授賞理由: 
近年、弦理論に基づく高次元宇宙論やゲージ重力対応といった観点から、これまで四次元に限られることの多かった一般相対論の研究の高次元への拡張が注目されています。四次元時空においてよく知られた定理であっても、四次元の幾何の特殊性が多分に使われており、その高次元拡張は必ずしも自明ではありません。このような背景の中、石橋明浩氏は高次元の一般相対論に関するいくつかの重要な業績を挙げてきました。

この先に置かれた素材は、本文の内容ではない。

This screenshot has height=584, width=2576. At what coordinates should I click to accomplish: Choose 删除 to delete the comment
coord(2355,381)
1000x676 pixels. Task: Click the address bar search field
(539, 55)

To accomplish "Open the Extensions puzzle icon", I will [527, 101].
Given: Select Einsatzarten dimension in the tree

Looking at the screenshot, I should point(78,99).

まず、石橋氏はHollands氏とWald氏との共同研究で高次元定常ブラックホールの剛性に関する基礎的な定理の証明に成功しました。4次元時空において、定常ブラックホールが必ず軸対称であるということはHawkingによる剛性定理として知られていました。しかし、この定理が4次元ではない高次元に拡張できるのかどうかは明らかではありませんでした。石橋氏らは定常なブラックホールには少なくとも一つの軸対称性が存在することを証明することに成功しました。高次元においては複数の軸対称性が存在する可能性がありますが、定理が一つの軸対称性の存在しか示さないということは、逆に、対称性の低い解の存在の可能性を示唆しているという点でも興味深い結果です。

また、石橋氏は小玉氏と瀬戸氏と共同でD次元時空においてD-2次元部分が最大対称性を持つ時空上でのゲージ不変な重力摂動の一般的な枠組みを構築しました。この結果を受けて、石橋氏は小玉氏と共同で高次元の最大対称性をもったブラックホール解に対する摂動の方程式がすべてマスター変数に対する2階常微分方程式に帰着できることを示し、さらに、高次元球対称ブラックホール解の線形安定性の証明に成功しました。

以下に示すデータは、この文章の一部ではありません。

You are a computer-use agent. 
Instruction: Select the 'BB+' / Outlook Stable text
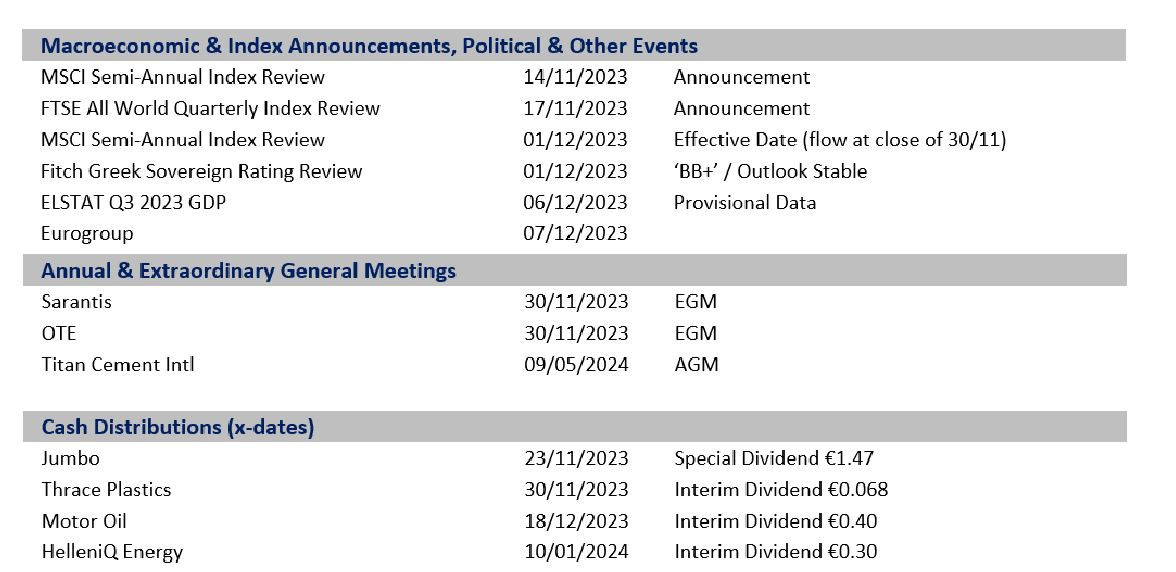pyautogui.click(x=770, y=171)
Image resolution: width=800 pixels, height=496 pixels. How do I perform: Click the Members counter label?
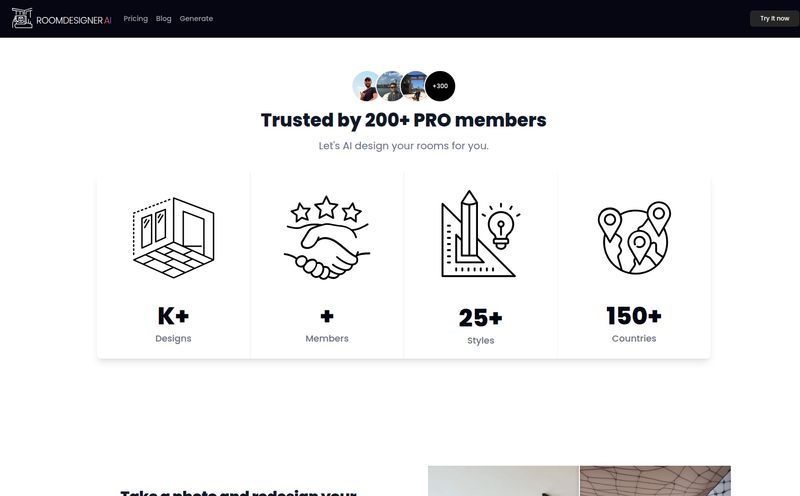pyautogui.click(x=327, y=338)
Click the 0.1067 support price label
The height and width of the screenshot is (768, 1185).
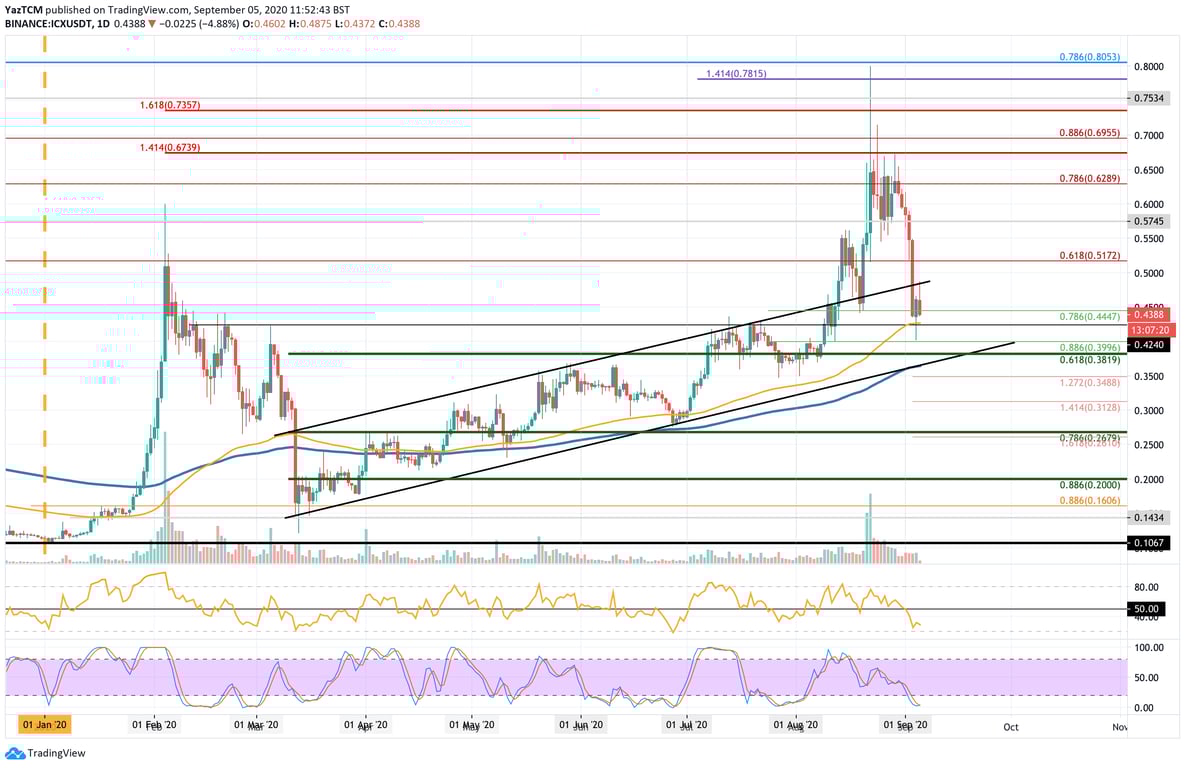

また、近年AdS/CFT対応などから注目されることの多い漸近的反ドジッター(AdS)時空における場の無限遠方での境界は時間的になっており、通常の意味で場の発展が完全には決定されないことになります。石橋氏はWald氏と共同で一般に境界で場の方程式が特異性を持つ状況において、場の発展を決定するという問題は、微分演算子の自己共役な拡張の与え方を指定することに帰着されることを示しました。AdS時空での空間的無限遠において、微分演算子の自己共役な拡張の与え方を決めることは場の境界条件を決めることに等しいが、さらに石橋氏らは電磁場や重力場の摂動に関する議論を進め、可能な境界条件の種類が時空の次元に依って変化することを見出しました。

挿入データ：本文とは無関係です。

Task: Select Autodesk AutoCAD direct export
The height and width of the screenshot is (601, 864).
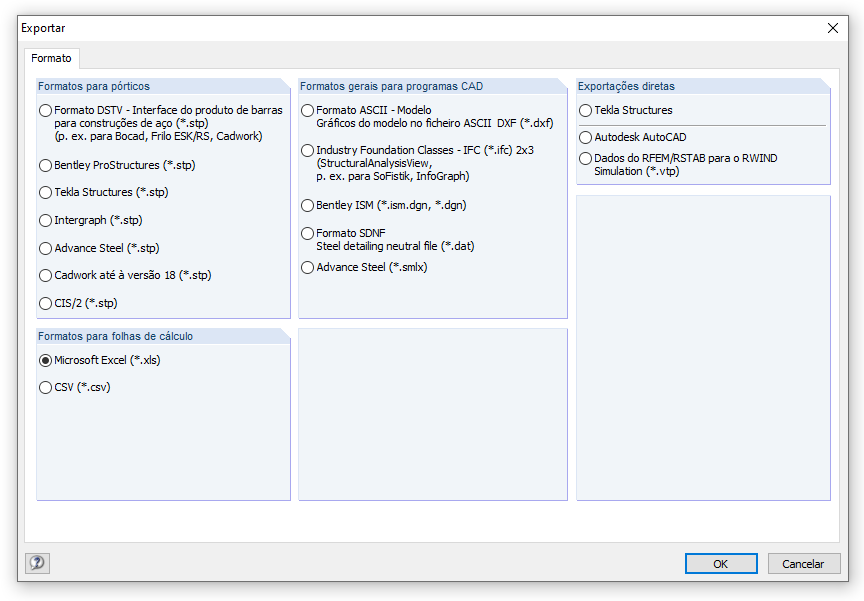Action: tap(583, 138)
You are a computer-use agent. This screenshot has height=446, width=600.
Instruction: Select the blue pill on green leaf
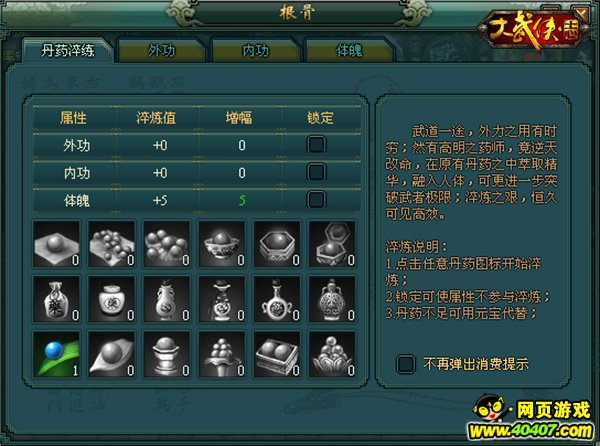click(x=56, y=355)
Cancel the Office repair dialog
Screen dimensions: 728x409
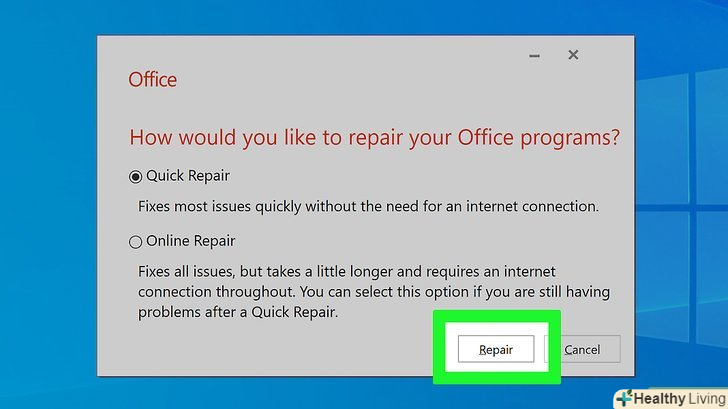point(582,349)
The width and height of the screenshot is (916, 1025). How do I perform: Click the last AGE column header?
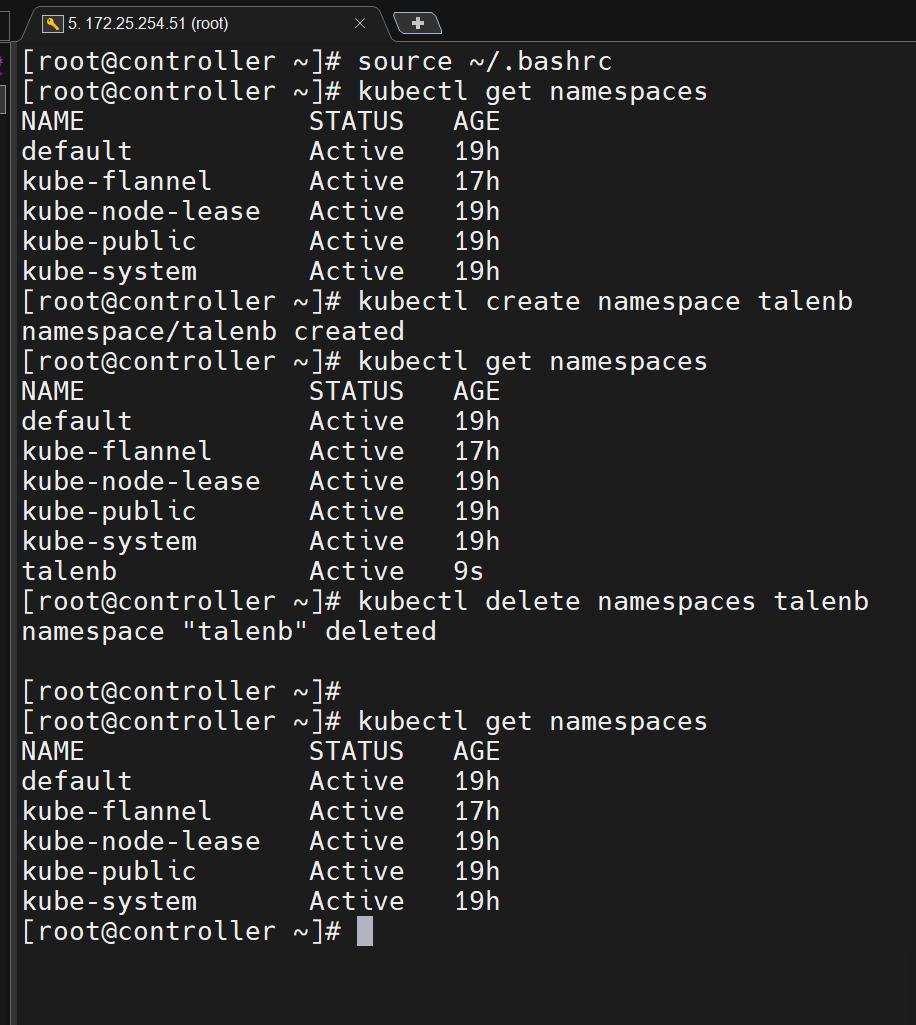pyautogui.click(x=477, y=751)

これらの業績はいずれも高次元の一般相対論的時空の基本的な性質を明らかにする重要なものです。これらは現時点でも高い評価を受けていますが、年月が経つほど、より一層重要性が増すという類の業績です。いずれも共同研究ではありますが、石橋氏の物理的着眼点のよさと深い洞察でもってこれらの研究に大きな貢献をしたことは間違いなく、第8回木村利栄理論物理学賞にふさわしいと判断しました。